:: STATED PROBLEM 1 ::
Reproduce the passage on Davos and inequality word for word, starting at "Turkeys won't vote" and ending at "up, not down?".

:: SELECTED PASSAGE ::
-- Start --

The Davos elite worry about inequality - but don't expect them to act

Turkeys won't vote for Christmas and Google won’t vote to pay its taxes either.

This week saw energy giant SSE announce a 8.8 per cent hike in profits, to £1.5bn. For its millions of customers who faced a price increase of 8.2 per cent just two months ago, what better demonstration could there be of the broken nature of our energy market? What better example of untrammelled corporate rent-seeking than SSE’s well paid executives and shareholders receiving bumper payouts, while millions of customers struggle to pay bills that only ever go up, not down?

This show of corporate power is currently on display on a bigger scale in Davos, and surely energy customers in Britain won’t fail to spot the irony of the Masters of the Universe, gathered on their Swiss mountaintop, deciding that income inequality is the greatest threat we face today. How apt that these standard bearers for the wealthiest 1 per cent should choose their annual convention for Corporate Boosterism to wake up to the iniquity of our gross, global inequity. And fitting, too, that it should be at Davos, where Thomas Mann imagined the products of an earlier, gilded age of capital and reflected on the sickness of their modernity, and the conflict that hung over it.

-- End --

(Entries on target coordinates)

-- Start --

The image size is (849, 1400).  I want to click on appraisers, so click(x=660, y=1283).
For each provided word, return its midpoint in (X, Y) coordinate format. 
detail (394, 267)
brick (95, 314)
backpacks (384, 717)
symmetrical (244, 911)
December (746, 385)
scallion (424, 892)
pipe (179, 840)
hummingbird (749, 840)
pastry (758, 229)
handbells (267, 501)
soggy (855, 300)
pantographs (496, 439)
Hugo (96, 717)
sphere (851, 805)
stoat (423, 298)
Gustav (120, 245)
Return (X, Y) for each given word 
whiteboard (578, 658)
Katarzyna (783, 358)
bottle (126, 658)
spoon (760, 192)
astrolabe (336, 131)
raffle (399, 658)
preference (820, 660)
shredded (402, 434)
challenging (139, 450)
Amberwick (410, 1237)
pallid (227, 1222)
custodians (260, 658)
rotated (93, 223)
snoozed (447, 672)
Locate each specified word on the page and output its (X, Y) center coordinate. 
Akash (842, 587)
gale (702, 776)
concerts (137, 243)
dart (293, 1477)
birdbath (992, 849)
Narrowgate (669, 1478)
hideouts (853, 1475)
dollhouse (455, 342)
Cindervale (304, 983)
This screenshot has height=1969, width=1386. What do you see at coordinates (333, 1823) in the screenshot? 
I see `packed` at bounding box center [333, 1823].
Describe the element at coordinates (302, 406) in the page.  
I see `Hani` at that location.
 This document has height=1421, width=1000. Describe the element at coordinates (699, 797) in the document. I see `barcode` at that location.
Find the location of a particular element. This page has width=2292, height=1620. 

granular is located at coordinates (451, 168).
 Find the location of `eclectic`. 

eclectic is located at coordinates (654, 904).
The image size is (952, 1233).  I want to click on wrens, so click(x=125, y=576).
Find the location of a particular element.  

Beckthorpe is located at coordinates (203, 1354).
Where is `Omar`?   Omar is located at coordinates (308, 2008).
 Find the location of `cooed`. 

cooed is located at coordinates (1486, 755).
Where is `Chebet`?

-- End --

:: STATED PROBLEM 2 ::
Write out only the lines of the records starting at the line containing "Katarzyna (783, 358)" and ending at the line containing "eclectic is located", both included, exactly as they appear.

:: PROBLEM SOLUTION 1 ::
Turkeys won't vote for Christmas and Google won’t vote to pay its taxes either.

This week saw energy giant SSE announce a 8.8 per cent hike in profits, to £1.5bn. For its millions of customers who faced a price increase of 8.2 per cent just two months ago, what better demonstration could there be of the broken nature of our energy market? What better example of untrammelled corporate rent-seeking than SSE’s well paid executives and shareholders receiving bumper payouts, while millions of customers struggle to pay bills that only ever go up, not down?

:: PROBLEM SOLUTION 2 ::
Katarzyna (783, 358)
bottle (126, 658)
spoon (760, 192)
astrolabe (336, 131)
raffle (399, 658)
preference (820, 660)
shredded (402, 434)
challenging (139, 450)
Amberwick (410, 1237)
pallid (227, 1222)
custodians (260, 658)
rotated (93, 223)
snoozed (447, 672)
Locate each specified word on the page and output its (X, Y) center coordinate. 
Akash (842, 587)
gale (702, 776)
concerts (137, 243)
dart (293, 1477)
birdbath (992, 849)
Narrowgate (669, 1478)
hideouts (853, 1475)
dollhouse (455, 342)
Cindervale (304, 983)
This screenshot has height=1969, width=1386. What do you see at coordinates (333, 1823) in the screenshot? 
I see `packed` at bounding box center [333, 1823].
Describe the element at coordinates (302, 406) in the page.  
I see `Hani` at that location.
 This document has height=1421, width=1000. Describe the element at coordinates (699, 797) in the document. I see `barcode` at that location.
Find the location of a particular element. This page has width=2292, height=1620. 

granular is located at coordinates (451, 168).
 Find the location of `eclectic`. 

eclectic is located at coordinates (654, 904).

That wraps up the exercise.